FOLLOW SCRIPTURE AND NOT MEN’S CLAIM TO DIVINE REVELATION

When I was a young Christian, I was very hungry for God and I followed people who claimed to have had revelations, visions, and dreams.

Much of my understanding of God’s word was based on those revelations, vision, dreams, and supernatural experiences. I had two personal mentors who I spent much time with. The end result was confusion. My understanding of God’s word and spiritual things was an absolute mess.

It truly took me years to get free from the things I had learned, but the more I sought God for the unadultrated truth and studied the scriptures, I found myself fellowshipping with God and the light of God’s word shined on my understanding. The truth of Christ grew in me, and it was clean, holy, and pure.

As I fellowshipped with God in his word, I found that God’s truth sounded nothing like the claims of the many teachers I followed or the two mentors I learned from.

Eventually, I did come accross the writings of Andrew Murray, who was an wonderful expositor of God’s Word. God used him to nurture me.

It took a long time to untangle the things I had learned, but God’s Word grew and multipled, and today, I am strong in the Lord because of his word.

When ministers who claim to be apostles, prophets, etc., teach their visions, dreams, revelations, and experiences with the intent that their followers would accept it as “divine truth”, be on your guard because error follows such people.

Dreams and visions should only serve to help better understand those things that are clearly supported by the sound doctrine given to us in scriptures.

Though I have had many dreams where I saw symbolic representations of spiritual things, I do not preach or teach those things as doctrine for people to follow. I teach the scriptures.

Once when I was young, I had a dream in which I saw Jesus. I do not preach or teach this, I teach the Bible, nor do I serve the Jesus I saw in the dream. I serve Jesus as revealed in the scriptures whom the Holy Spirit ministers to my heart.

That dream was wonderful, but I seldom think about it and I hold it accountable to the written Word of God. The Jesus in the Bible is of divine authority.
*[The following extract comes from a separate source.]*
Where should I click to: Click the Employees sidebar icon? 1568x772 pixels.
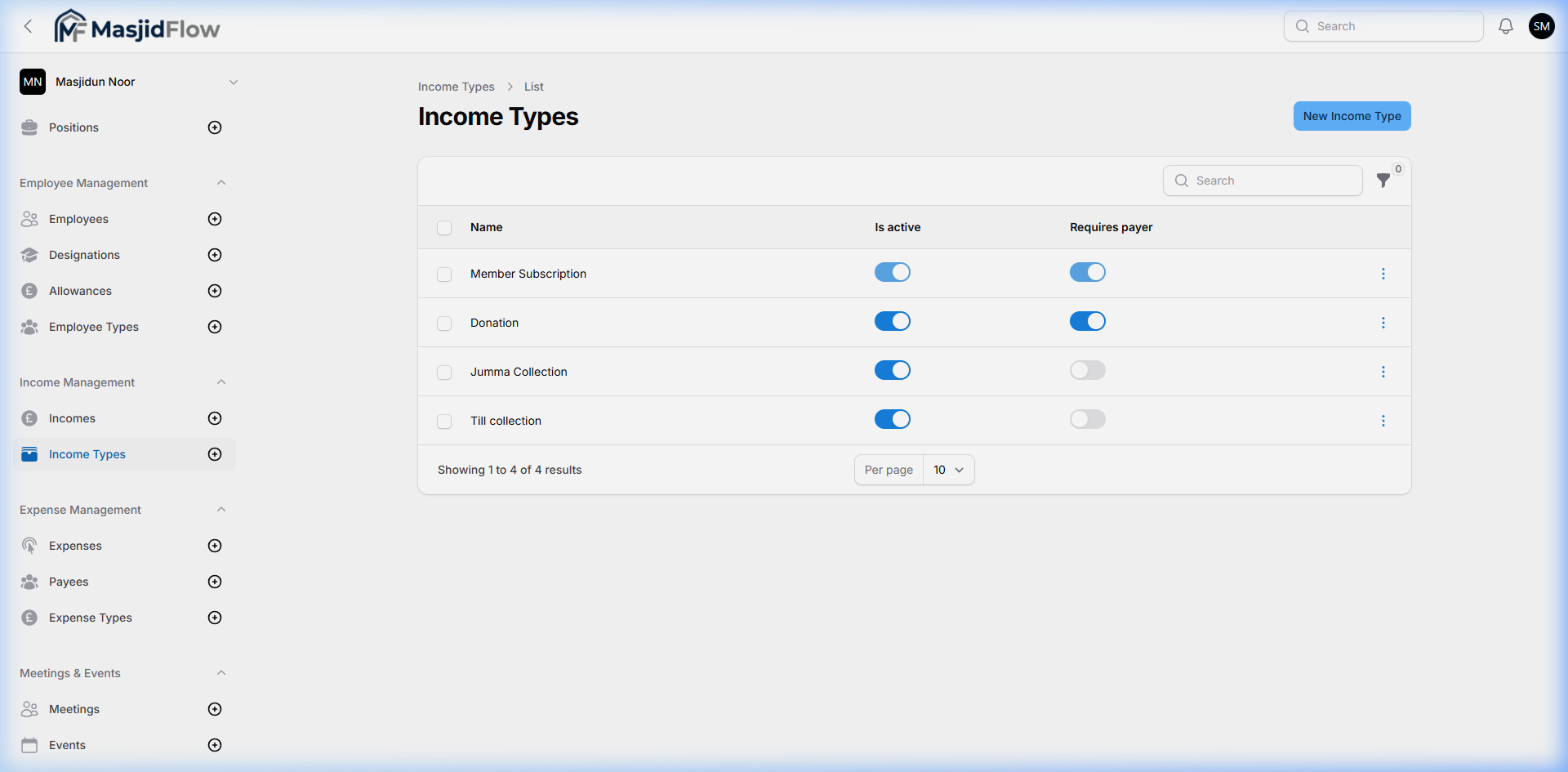click(29, 219)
The dream I had is subject to scrutiny.

Don’t follow the visions, dreams, or experiences of anyone who claims to have had divine revelation.

If I have a revelation in a dream, I am not called to teach it as doctrine for Christians to follow and herein is the problem with the teachings of those who teach their experiences as divine revelation.

A person can literally make “any claim” and that is a dangerous path to go down.

Stay with the Word of God, and learn the scriptures in context and don’t follow the visions, dreams, and so-called supernatural experiences of those who want to preach and teach their personal revelations as divine doctrine for Christians to embrace.